═════ Provided records ═════
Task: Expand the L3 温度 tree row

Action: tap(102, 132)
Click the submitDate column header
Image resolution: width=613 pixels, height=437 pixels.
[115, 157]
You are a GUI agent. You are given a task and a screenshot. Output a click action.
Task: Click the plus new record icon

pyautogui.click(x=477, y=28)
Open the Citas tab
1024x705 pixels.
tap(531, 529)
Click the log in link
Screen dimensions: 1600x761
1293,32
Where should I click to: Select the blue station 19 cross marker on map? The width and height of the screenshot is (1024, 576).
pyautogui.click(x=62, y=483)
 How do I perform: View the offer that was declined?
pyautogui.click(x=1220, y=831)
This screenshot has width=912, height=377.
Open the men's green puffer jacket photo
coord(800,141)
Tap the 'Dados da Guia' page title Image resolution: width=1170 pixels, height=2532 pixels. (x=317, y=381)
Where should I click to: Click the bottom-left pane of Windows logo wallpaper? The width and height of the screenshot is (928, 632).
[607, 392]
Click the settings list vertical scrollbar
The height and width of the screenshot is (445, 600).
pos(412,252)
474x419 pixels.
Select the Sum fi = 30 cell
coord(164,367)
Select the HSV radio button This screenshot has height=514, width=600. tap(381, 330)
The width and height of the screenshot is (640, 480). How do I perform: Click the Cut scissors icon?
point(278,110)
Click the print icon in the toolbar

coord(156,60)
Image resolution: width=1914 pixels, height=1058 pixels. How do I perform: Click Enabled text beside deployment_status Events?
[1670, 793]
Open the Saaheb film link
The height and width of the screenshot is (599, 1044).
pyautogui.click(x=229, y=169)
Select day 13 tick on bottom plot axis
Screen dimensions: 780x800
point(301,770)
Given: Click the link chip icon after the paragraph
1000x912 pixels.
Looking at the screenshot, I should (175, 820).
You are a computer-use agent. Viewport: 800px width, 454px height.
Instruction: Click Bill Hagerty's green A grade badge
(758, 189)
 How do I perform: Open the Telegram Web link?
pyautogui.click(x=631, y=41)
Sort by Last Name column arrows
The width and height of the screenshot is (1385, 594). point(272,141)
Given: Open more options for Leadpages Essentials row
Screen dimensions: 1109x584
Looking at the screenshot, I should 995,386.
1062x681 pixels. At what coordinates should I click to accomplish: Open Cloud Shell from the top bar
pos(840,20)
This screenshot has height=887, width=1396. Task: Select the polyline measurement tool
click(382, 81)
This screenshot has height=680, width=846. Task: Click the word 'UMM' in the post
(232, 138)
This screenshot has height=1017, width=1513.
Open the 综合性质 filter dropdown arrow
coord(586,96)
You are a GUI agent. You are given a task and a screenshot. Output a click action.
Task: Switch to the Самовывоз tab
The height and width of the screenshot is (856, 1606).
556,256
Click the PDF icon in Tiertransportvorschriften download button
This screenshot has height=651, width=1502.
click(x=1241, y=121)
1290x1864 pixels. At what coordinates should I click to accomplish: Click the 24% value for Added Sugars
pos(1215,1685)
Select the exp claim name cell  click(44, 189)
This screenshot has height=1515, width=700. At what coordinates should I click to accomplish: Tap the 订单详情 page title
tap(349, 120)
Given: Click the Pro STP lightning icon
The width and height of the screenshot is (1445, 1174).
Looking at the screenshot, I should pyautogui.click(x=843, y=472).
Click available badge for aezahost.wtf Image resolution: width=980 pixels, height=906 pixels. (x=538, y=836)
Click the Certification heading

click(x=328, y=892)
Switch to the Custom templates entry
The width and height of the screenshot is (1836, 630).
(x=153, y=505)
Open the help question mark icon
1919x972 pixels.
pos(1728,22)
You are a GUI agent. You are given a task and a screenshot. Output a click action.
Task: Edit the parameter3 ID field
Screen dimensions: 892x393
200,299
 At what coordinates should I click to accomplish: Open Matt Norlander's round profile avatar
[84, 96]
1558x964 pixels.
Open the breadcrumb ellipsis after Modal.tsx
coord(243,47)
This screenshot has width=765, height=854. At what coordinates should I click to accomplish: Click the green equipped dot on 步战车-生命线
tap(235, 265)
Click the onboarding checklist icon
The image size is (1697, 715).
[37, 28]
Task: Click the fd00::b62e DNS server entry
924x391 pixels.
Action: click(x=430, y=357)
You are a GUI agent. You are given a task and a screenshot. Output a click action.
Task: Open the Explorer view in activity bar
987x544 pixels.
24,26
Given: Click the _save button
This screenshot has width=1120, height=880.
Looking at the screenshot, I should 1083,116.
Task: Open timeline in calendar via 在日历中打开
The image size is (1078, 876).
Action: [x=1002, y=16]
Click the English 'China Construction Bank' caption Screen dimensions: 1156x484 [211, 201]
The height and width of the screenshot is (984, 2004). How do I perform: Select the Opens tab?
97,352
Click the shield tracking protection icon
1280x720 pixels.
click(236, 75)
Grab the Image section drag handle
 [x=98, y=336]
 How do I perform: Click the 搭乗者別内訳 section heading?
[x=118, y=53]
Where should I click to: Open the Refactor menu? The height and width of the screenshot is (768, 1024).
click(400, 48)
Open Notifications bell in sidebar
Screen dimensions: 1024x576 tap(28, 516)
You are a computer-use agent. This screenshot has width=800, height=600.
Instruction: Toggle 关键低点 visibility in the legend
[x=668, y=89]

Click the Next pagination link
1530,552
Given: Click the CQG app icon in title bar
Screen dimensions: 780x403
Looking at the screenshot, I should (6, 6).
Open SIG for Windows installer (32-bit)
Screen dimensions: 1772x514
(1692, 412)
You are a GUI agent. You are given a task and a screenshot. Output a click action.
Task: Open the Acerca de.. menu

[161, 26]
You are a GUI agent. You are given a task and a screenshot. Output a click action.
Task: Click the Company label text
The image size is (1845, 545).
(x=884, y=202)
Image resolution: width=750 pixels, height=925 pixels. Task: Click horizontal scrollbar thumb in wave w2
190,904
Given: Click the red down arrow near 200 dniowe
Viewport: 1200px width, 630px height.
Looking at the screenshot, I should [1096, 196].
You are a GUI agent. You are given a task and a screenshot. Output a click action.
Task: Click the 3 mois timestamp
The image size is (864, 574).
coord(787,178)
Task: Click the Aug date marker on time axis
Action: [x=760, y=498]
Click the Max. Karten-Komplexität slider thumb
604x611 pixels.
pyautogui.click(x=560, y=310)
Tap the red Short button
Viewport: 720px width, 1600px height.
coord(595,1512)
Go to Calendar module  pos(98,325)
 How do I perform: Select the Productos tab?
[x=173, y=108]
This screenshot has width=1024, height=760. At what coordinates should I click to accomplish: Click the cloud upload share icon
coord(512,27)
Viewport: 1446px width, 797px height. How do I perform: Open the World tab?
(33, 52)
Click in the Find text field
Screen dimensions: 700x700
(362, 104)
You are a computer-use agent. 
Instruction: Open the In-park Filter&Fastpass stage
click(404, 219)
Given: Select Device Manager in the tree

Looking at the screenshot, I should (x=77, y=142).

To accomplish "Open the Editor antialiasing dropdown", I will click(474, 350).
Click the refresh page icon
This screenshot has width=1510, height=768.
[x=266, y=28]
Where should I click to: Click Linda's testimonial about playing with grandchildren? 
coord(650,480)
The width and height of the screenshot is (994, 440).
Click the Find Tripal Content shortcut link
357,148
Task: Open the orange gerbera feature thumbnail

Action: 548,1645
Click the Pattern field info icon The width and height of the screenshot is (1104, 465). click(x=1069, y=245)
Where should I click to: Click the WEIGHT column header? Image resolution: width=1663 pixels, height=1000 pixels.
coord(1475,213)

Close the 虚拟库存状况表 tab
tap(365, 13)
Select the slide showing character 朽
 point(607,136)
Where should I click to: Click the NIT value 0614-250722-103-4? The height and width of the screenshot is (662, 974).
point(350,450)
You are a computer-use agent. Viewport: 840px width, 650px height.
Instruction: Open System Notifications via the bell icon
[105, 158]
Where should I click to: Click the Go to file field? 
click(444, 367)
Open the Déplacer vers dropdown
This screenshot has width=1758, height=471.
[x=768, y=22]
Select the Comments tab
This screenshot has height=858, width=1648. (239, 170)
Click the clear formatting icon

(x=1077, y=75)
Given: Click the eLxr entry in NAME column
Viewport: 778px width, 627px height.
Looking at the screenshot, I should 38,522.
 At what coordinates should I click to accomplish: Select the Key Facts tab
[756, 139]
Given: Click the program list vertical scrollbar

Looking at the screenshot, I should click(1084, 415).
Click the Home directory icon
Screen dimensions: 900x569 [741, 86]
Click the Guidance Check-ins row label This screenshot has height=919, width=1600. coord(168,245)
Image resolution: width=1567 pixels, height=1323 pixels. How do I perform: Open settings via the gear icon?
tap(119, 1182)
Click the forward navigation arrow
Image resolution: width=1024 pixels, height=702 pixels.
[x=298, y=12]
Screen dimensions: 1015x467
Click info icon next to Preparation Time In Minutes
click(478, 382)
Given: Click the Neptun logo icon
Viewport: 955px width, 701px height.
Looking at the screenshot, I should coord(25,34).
═════
▸ **Aim of the task**:
Going back to the entries above, set down exactly the lines that begin at the one with "Viewport: 1200px width, 630px height." and end at the one with "Task: Click the 3 mois timestamp", both included, and nothing else.

▸ **Exercise solution**:
Viewport: 1200px width, 630px height.
Looking at the screenshot, I should [1096, 196].
You are a GUI agent. You are given a task and a screenshot. Output a click action.
Task: Click the 3 mois timestamp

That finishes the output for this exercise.